Transcribe exactly, and only, the lines from the one containing "Instruction: Open the" through the end of the entries below, leaving the pictures out.

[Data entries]

· · · · ·

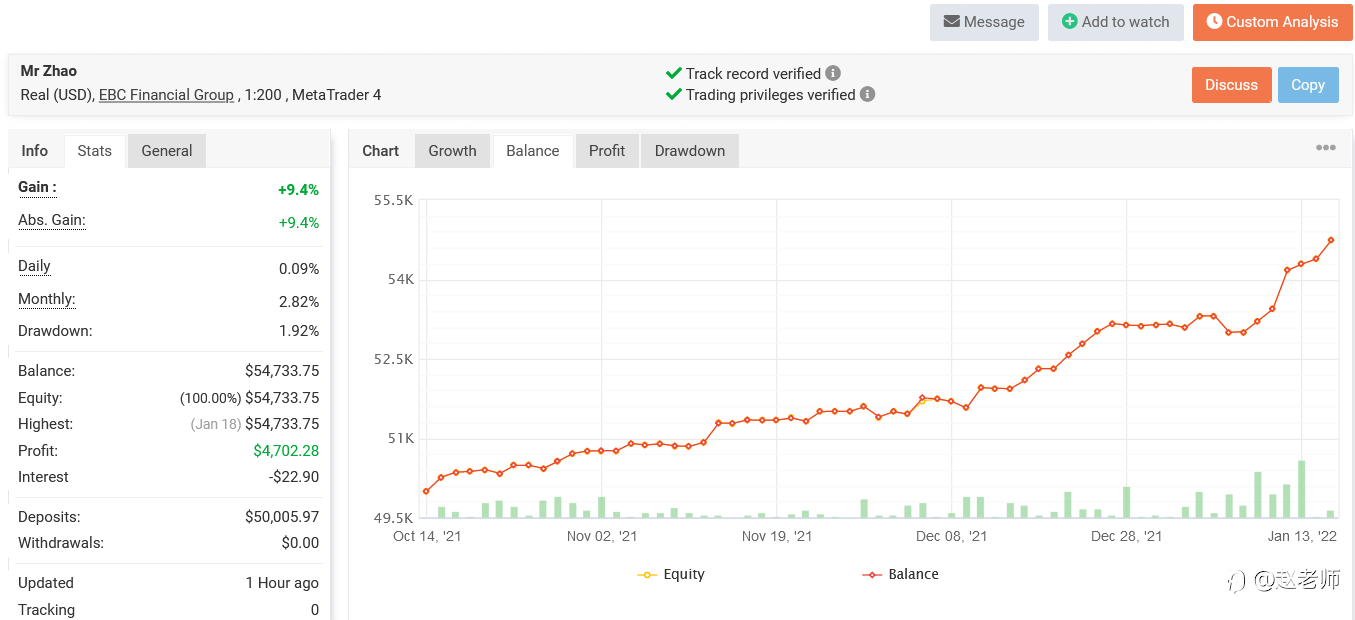Toggle the Equity series in chart legend

point(672,574)
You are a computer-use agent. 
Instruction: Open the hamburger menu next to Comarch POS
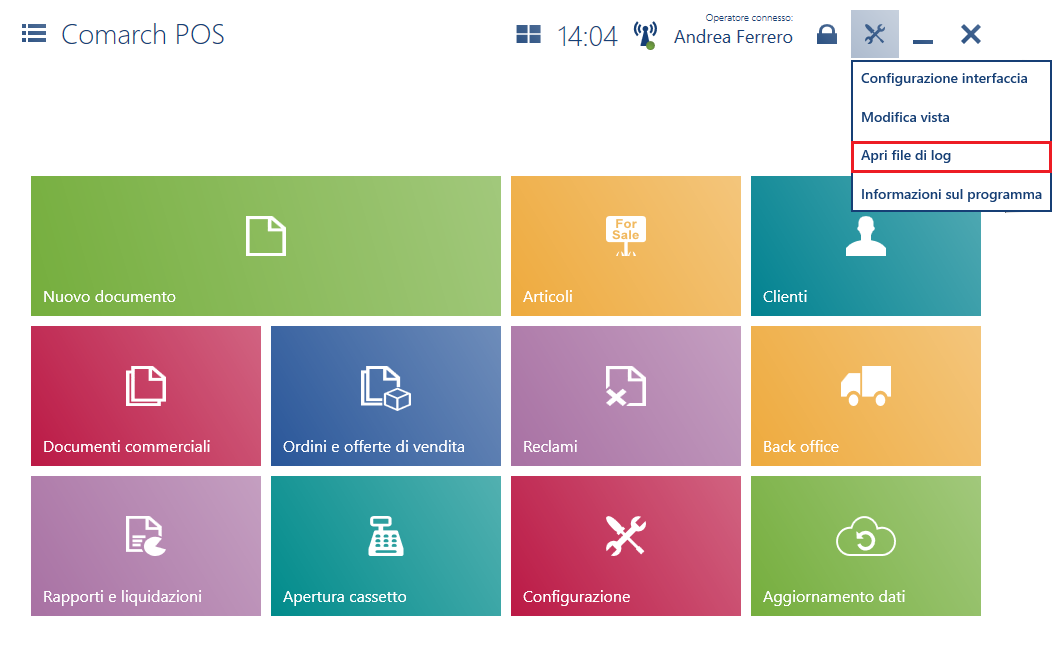pyautogui.click(x=34, y=34)
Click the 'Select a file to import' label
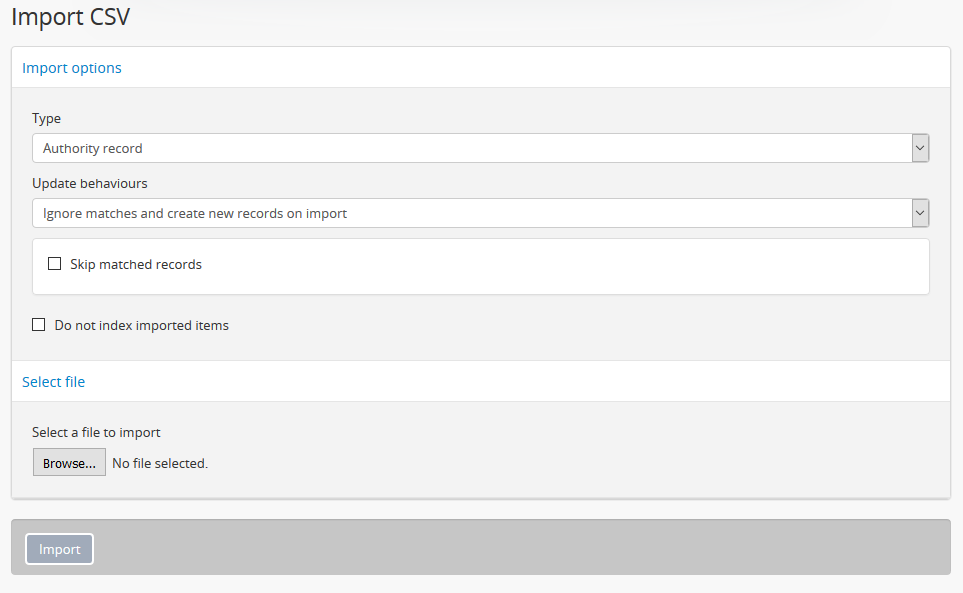Image resolution: width=963 pixels, height=593 pixels. point(96,433)
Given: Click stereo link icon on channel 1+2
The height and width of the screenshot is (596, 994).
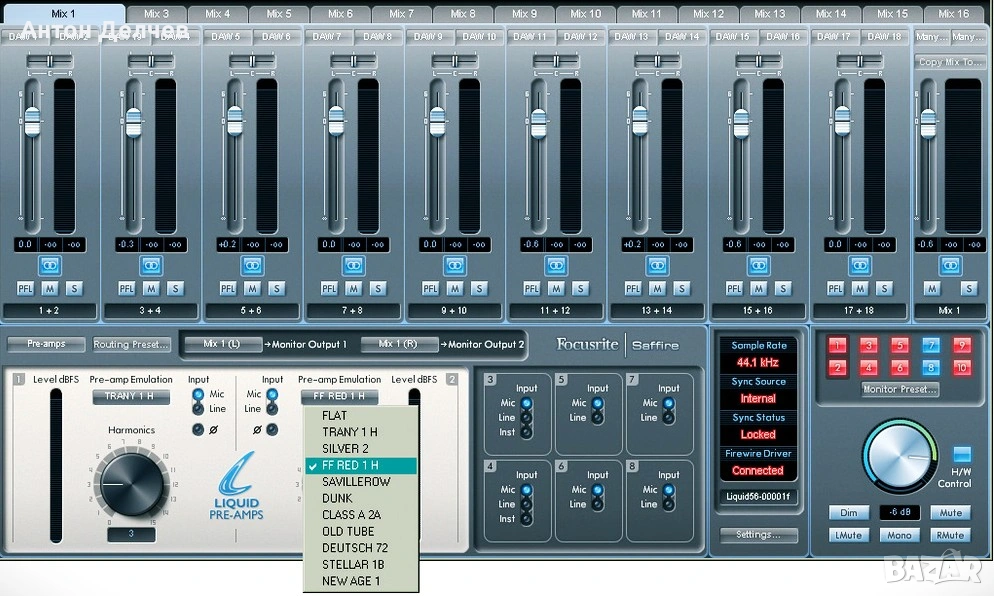Looking at the screenshot, I should tap(50, 265).
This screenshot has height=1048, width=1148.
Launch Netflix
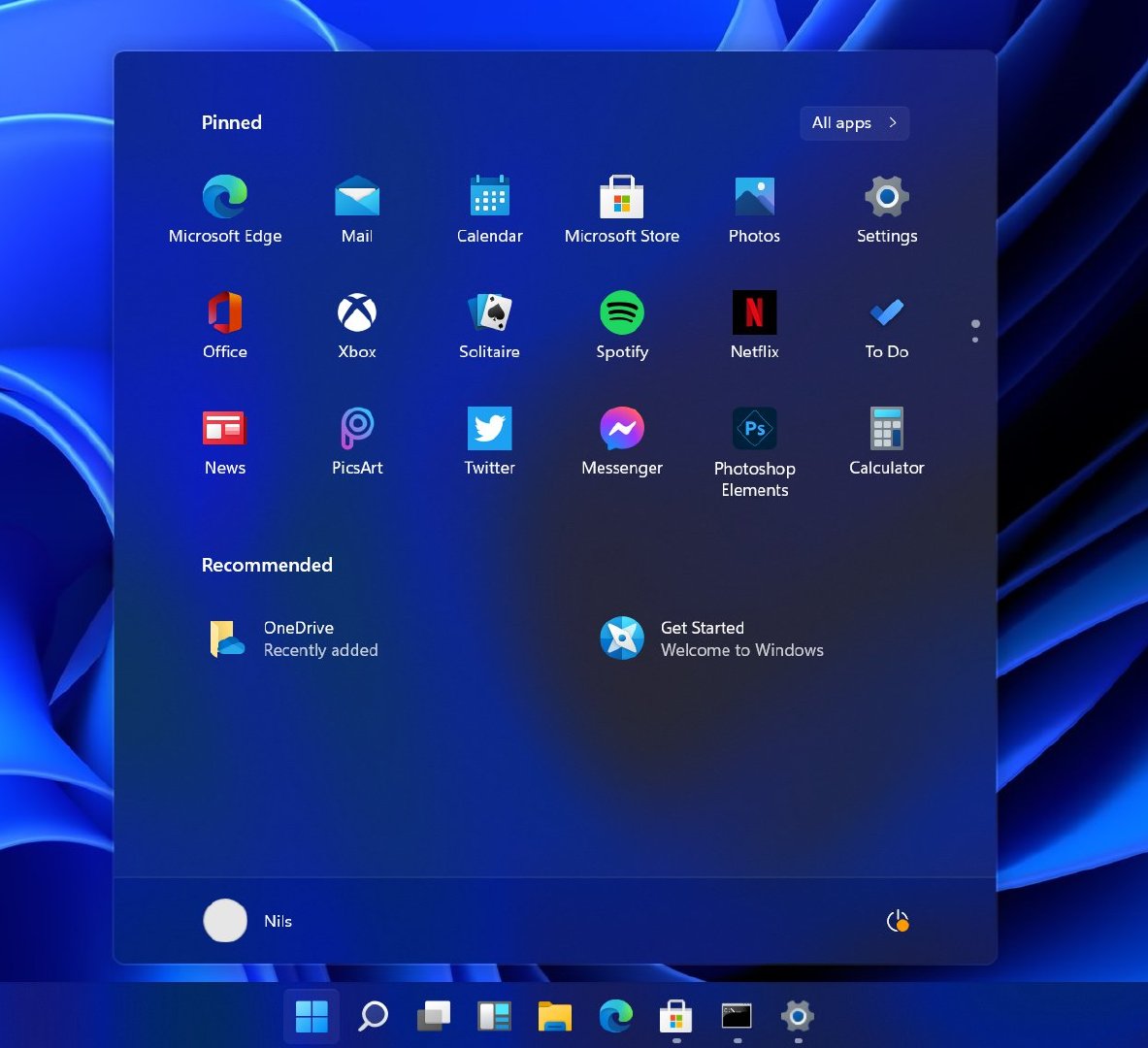[754, 325]
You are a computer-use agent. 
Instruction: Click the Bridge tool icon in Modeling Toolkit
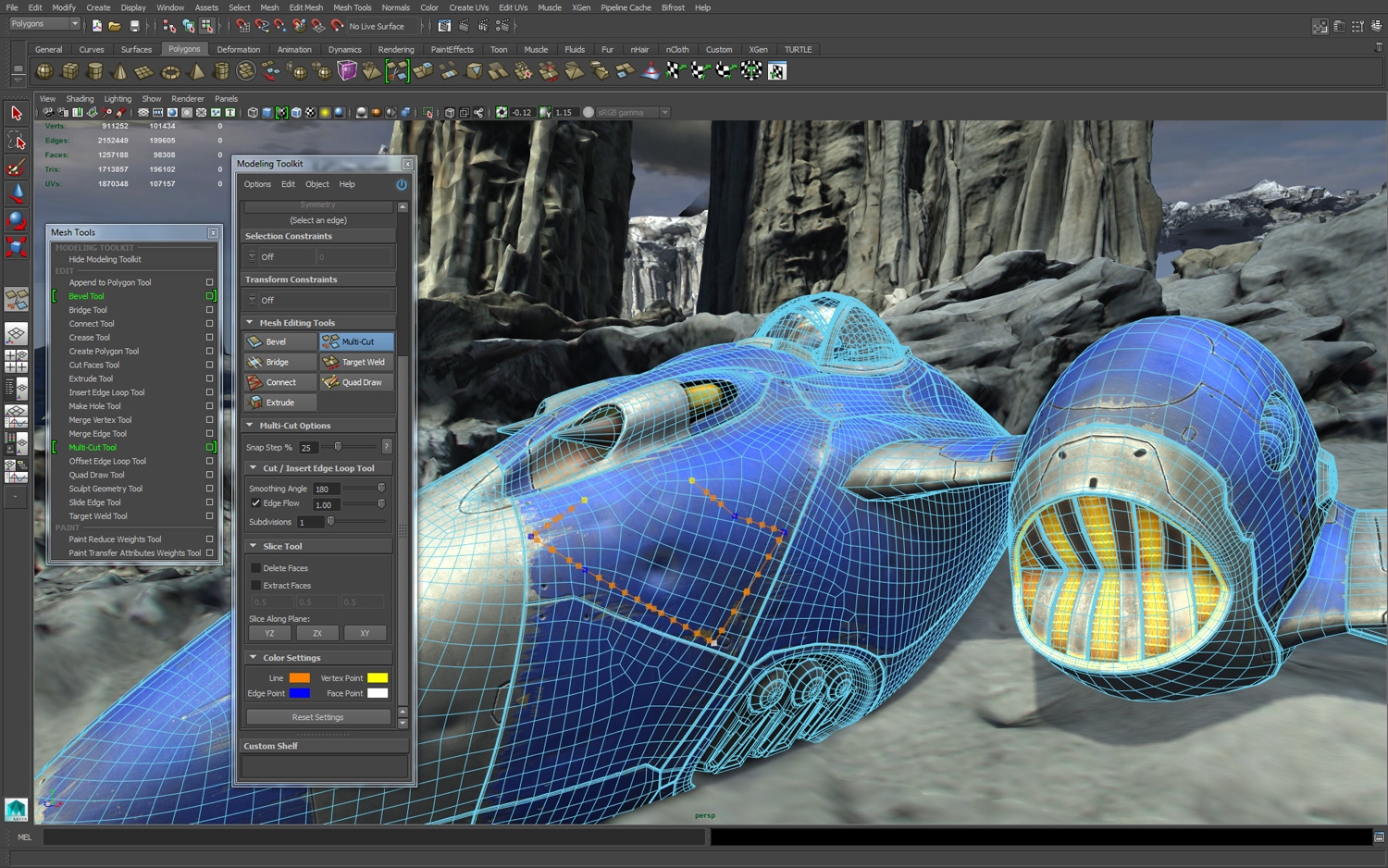tap(255, 362)
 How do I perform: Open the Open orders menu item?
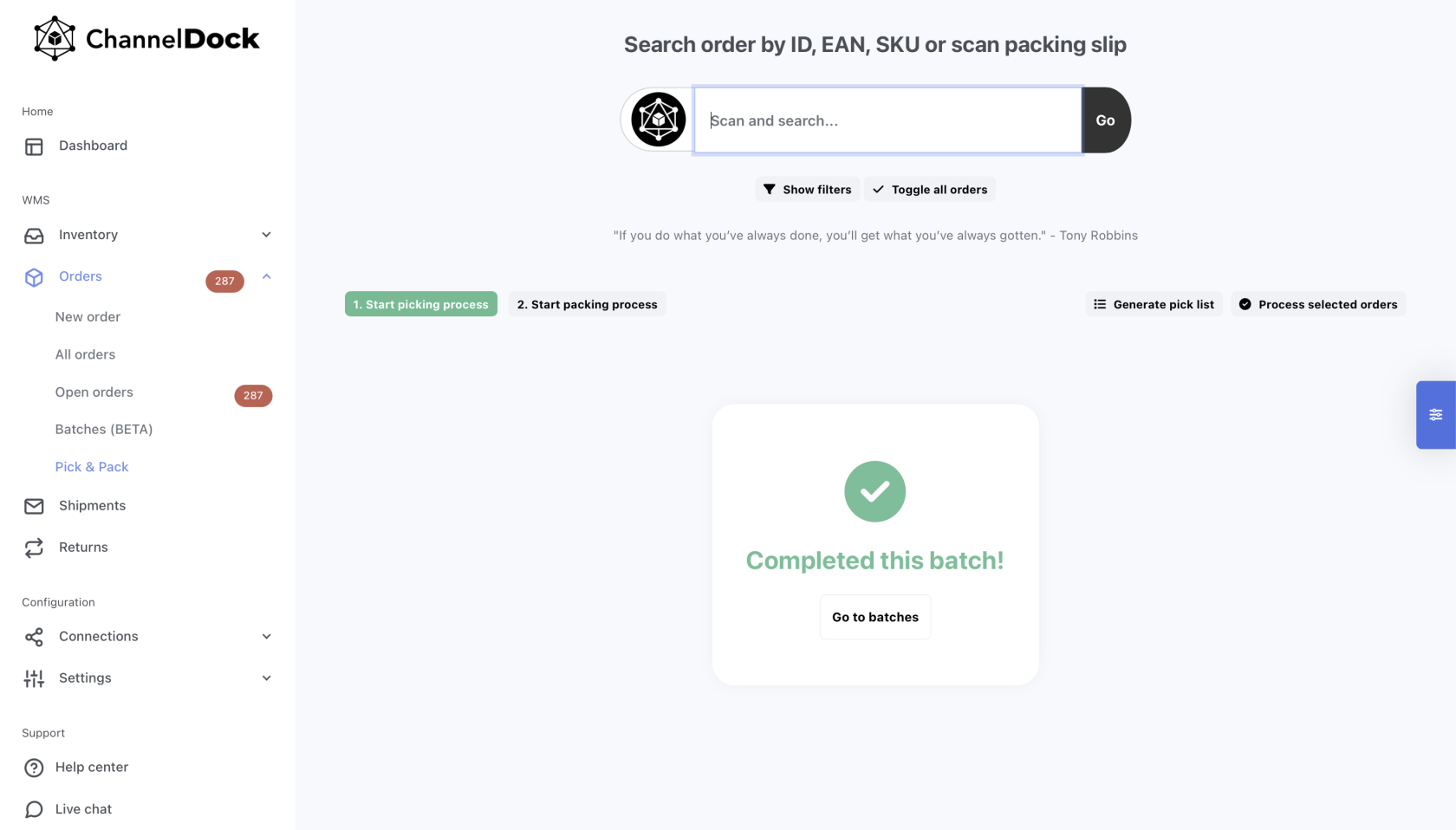[x=94, y=392]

· · · · ·

> [Finished task]:
Instruction: Open the hamburger menu next to Comarch POS
pyautogui.click(x=34, y=34)
Click the 'Select a file to import' label
Image resolution: width=963 pixels, height=593 pixels. point(96,433)
Given: Click stereo link icon on channel 1+2
The height and width of the screenshot is (596, 994).
Looking at the screenshot, I should tap(50, 265).
This screenshot has height=1048, width=1148.
Launch Netflix
[754, 325]
You are a computer-use agent. 
Instruction: Click the Bridge tool icon in Modeling Toolkit
tap(255, 362)
 How do I perform: Open the Open orders menu item?
[x=94, y=392]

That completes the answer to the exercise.